Dès lors, le scénario est très mince, san réelle intrigue, un simple prétexte structurant le sujet et il n'est que deux personnages à émerger. L'un est mineur, joué par la scénariste même du film, incarnant une danseuse en devenir ; l'autre, plus conséquent, est le directeur de la compagnie interprété par l'excellent Malcolm McDowell, à travers les décisions duquel on touche à la difficulté de monter un spectacle.
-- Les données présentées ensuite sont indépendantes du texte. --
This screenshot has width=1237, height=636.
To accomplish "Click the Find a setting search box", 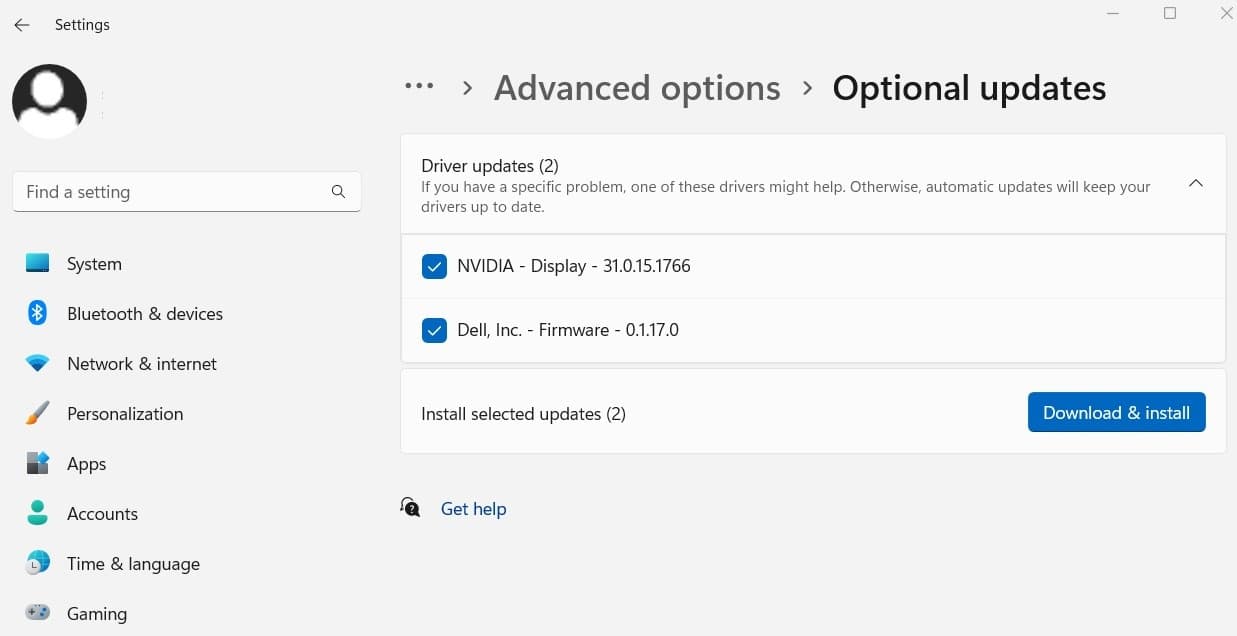I will [175, 192].
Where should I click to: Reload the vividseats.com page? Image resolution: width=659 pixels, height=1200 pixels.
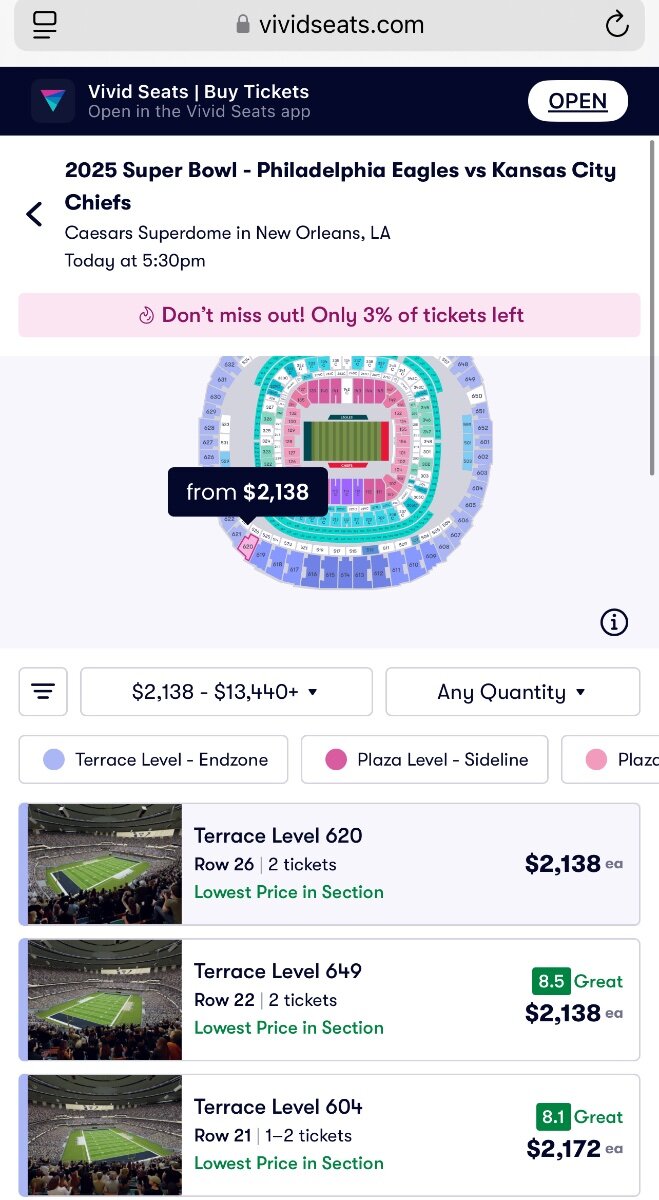[616, 25]
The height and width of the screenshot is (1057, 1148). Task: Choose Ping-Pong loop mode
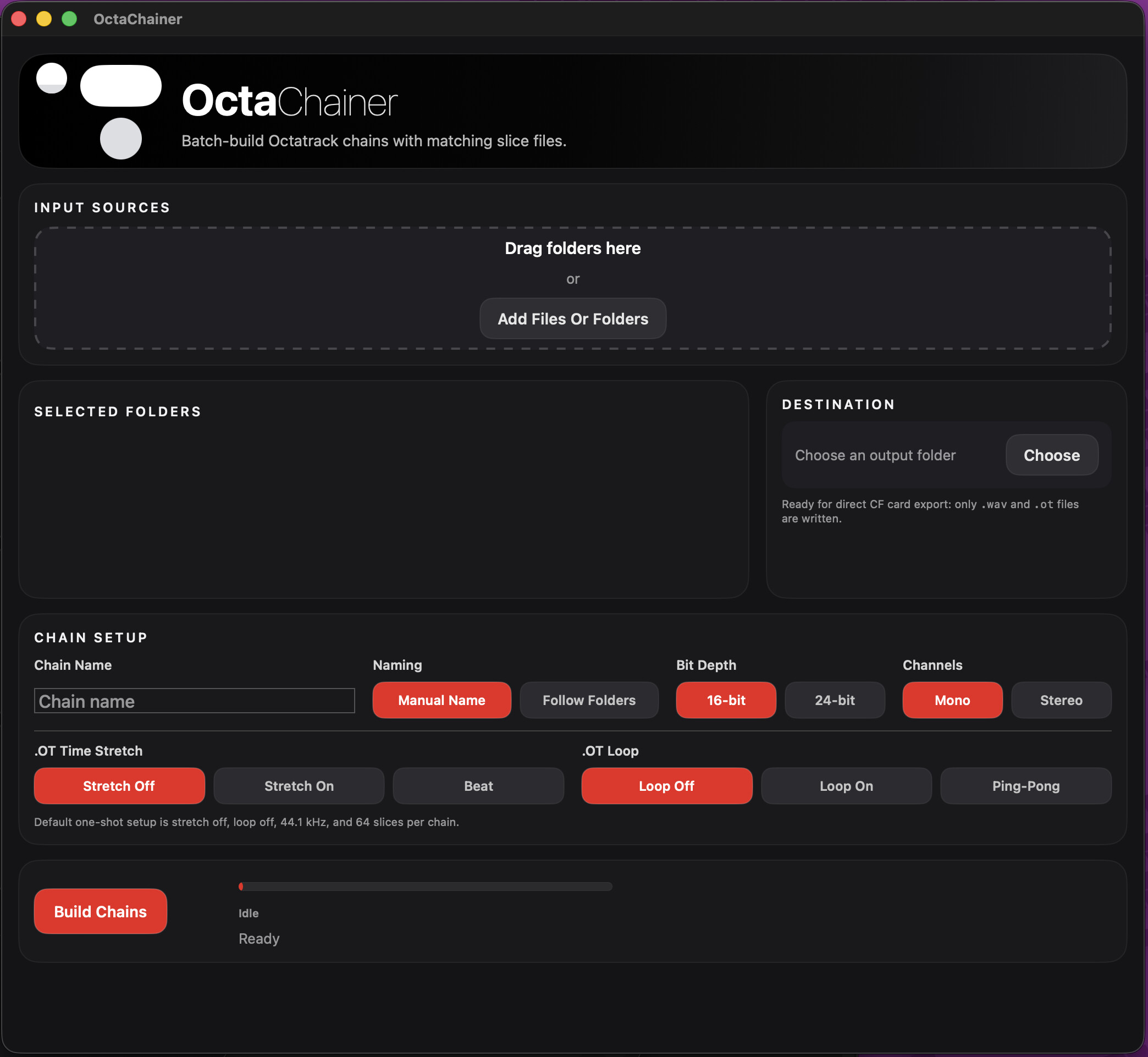pos(1025,786)
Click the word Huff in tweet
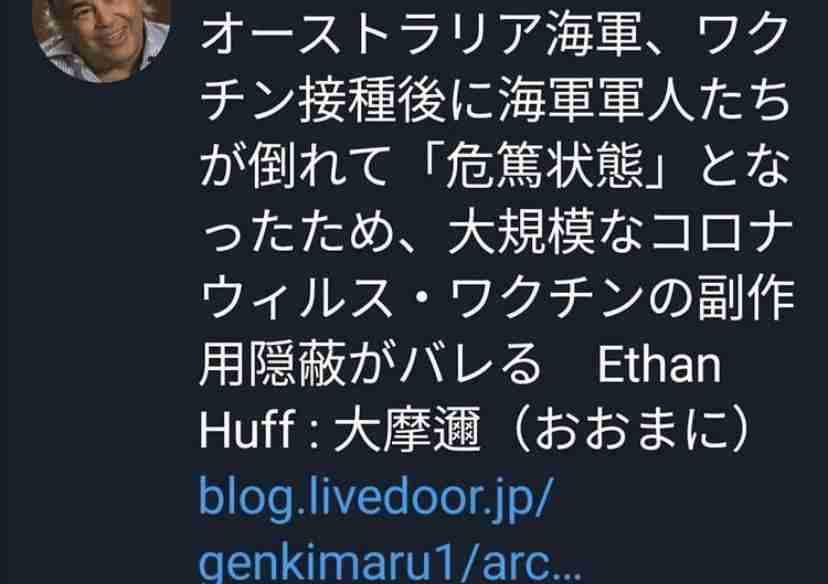The width and height of the screenshot is (828, 584). coord(247,429)
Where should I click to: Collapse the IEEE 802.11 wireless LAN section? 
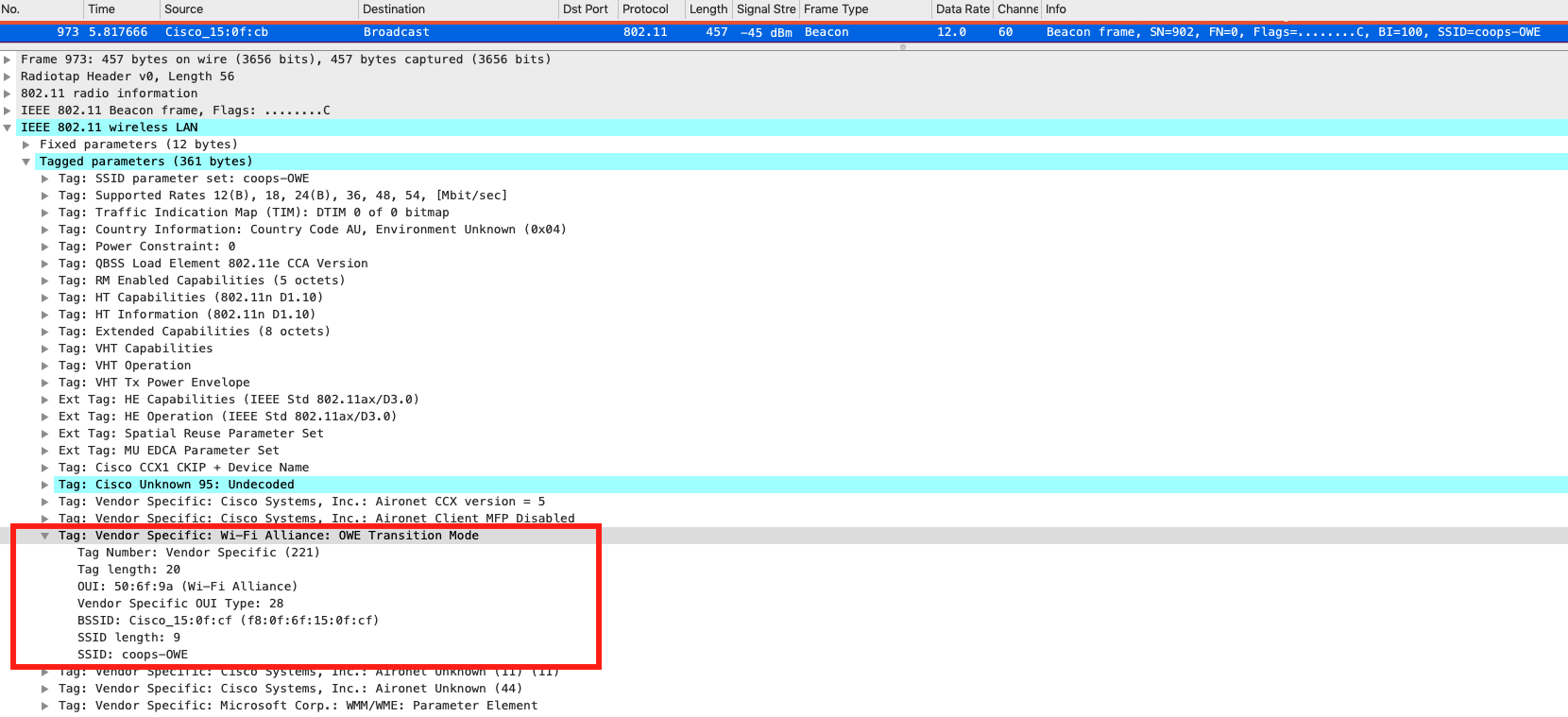click(x=8, y=128)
De façon tout à fait classique, mais avec cette touche propre à Altman d'humour distancié (dans un registre analogue : son "Prêt-à-porter"), le film est une alternance d'extraits de spectacles, de répétitions, d'indiscrétions de coulisses. Le cinéaste, on le devine, n'est pas sans admiration pour les danseurs-euses, artistes le plus souvent anonymes, travailleurs acharnés soumis à rude épreuve. Toutes les contingences de leur métier sont évoquées ici, dans un film qui, faute d'intrigue, peine à nous passionner mais qui saisit des séances de travail intéressantes ou de belles séquences chorégraphiques (pour qui apprécie la danse classique).